## Action item
Would you please retype, exactly, the lines of the listing below between the line with "Task: Select author Wentian Wang" and the line with "Given: Toggle the grid overlay in the preview", inclusive?

━━━

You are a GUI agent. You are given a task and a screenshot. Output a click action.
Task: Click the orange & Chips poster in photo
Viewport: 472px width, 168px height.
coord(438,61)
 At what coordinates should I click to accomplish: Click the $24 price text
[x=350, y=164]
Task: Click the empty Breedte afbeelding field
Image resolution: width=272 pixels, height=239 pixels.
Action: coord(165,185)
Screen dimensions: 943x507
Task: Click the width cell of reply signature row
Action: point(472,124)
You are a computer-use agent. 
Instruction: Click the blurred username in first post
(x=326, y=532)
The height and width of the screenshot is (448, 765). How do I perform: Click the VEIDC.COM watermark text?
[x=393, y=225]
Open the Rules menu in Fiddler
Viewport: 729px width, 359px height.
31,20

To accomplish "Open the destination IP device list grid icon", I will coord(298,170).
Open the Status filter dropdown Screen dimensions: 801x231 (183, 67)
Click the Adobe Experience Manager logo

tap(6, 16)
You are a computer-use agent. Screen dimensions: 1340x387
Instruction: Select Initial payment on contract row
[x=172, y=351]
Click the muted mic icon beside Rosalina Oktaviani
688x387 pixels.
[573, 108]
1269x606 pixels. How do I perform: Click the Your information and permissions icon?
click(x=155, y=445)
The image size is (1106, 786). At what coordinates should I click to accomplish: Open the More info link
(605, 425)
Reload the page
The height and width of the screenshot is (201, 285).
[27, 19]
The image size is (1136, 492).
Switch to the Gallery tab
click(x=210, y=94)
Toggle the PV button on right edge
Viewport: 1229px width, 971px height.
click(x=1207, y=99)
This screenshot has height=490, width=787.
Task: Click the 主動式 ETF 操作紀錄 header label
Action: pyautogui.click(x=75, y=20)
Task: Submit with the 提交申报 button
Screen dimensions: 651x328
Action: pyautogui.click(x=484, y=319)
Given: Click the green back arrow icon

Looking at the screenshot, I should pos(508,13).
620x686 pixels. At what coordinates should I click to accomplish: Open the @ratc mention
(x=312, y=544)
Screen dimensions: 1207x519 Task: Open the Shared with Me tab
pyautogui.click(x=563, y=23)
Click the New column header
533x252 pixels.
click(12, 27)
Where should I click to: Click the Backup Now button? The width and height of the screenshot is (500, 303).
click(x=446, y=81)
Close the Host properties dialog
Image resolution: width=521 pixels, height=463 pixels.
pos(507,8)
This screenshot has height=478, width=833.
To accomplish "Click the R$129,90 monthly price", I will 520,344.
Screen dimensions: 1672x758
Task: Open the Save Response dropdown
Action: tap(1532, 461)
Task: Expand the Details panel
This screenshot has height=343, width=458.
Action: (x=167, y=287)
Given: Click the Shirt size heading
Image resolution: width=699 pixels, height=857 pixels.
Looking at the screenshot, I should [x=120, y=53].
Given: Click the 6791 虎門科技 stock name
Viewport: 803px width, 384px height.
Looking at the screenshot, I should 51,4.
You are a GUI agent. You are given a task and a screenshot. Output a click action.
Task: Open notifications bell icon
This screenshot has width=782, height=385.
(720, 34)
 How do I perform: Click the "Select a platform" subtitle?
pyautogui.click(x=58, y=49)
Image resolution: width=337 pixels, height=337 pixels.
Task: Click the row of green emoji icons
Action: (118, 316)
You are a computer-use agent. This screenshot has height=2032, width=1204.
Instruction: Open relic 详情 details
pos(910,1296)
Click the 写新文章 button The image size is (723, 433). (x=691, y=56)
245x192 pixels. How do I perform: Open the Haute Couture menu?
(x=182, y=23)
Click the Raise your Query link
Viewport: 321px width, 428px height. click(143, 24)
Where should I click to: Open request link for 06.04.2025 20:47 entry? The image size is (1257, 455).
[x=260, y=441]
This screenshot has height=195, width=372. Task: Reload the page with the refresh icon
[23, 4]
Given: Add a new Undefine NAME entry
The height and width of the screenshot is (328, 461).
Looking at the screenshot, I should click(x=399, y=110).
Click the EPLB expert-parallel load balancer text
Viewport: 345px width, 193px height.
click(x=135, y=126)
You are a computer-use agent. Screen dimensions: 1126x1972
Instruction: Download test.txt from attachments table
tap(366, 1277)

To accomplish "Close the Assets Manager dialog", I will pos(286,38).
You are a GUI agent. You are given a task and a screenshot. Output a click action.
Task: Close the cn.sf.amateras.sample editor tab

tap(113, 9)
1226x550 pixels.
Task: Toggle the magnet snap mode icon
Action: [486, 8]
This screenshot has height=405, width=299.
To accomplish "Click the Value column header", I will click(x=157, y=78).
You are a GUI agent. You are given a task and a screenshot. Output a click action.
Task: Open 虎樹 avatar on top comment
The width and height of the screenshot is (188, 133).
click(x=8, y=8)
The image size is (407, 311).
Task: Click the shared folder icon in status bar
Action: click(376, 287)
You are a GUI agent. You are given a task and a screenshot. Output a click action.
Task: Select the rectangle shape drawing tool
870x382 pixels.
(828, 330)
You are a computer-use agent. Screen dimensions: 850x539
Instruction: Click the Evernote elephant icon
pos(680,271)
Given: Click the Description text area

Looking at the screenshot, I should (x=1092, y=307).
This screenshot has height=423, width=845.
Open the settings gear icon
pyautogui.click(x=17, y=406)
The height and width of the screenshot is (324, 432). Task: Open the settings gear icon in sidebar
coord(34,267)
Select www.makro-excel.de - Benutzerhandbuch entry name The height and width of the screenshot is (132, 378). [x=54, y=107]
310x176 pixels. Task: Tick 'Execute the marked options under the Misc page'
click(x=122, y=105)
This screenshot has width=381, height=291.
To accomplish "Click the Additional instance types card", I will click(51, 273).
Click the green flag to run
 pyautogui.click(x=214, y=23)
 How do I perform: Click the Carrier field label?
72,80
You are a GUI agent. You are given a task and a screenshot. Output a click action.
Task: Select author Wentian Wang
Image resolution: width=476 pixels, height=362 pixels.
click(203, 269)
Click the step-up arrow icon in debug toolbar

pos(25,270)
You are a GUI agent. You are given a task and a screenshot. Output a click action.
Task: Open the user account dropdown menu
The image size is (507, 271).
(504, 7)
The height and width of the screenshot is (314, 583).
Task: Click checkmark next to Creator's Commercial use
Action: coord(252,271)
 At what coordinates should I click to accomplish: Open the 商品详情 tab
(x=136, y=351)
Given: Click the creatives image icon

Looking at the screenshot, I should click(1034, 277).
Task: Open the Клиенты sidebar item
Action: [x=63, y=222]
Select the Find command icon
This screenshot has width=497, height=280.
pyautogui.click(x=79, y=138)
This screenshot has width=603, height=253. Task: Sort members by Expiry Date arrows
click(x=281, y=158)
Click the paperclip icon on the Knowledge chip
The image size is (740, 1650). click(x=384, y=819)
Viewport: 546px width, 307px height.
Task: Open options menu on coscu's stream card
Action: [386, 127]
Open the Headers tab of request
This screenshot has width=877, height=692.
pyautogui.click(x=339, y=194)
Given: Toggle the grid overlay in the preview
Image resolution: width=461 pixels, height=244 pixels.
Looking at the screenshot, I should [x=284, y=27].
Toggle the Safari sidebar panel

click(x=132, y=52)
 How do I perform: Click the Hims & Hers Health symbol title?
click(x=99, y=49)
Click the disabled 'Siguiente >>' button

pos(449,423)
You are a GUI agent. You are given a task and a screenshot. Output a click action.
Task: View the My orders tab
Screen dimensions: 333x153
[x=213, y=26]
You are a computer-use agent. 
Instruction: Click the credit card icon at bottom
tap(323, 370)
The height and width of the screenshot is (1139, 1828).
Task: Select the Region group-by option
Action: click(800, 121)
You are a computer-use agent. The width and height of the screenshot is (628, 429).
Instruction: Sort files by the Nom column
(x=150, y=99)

━━━

## Answer
Task: Select author Wentian Wang
Image resolution: width=476 pixels, height=362 pixels.
click(203, 269)
Click the step-up arrow icon in debug toolbar

pos(25,270)
You are a GUI agent. You are given a task and a screenshot. Output a click action.
Task: Open the user account dropdown menu
The image size is (507, 271).
(504, 7)
The height and width of the screenshot is (314, 583).
Task: Click checkmark next to Creator's Commercial use
Action: coord(252,271)
 At what coordinates should I click to accomplish: Open the 商品详情 tab
(x=136, y=351)
Given: Click the creatives image icon

Looking at the screenshot, I should click(1034, 277).
Task: Open the Клиенты sidebar item
Action: [x=63, y=222]
Select the Find command icon
This screenshot has width=497, height=280.
pyautogui.click(x=79, y=138)
This screenshot has width=603, height=253. Task: Sort members by Expiry Date arrows
click(x=281, y=158)
Click the paperclip icon on the Knowledge chip
The image size is (740, 1650). click(x=384, y=819)
Viewport: 546px width, 307px height.
Task: Open options menu on coscu's stream card
Action: [386, 127]
Open the Headers tab of request
This screenshot has width=877, height=692.
pyautogui.click(x=339, y=194)
Given: Toggle the grid overlay in the preview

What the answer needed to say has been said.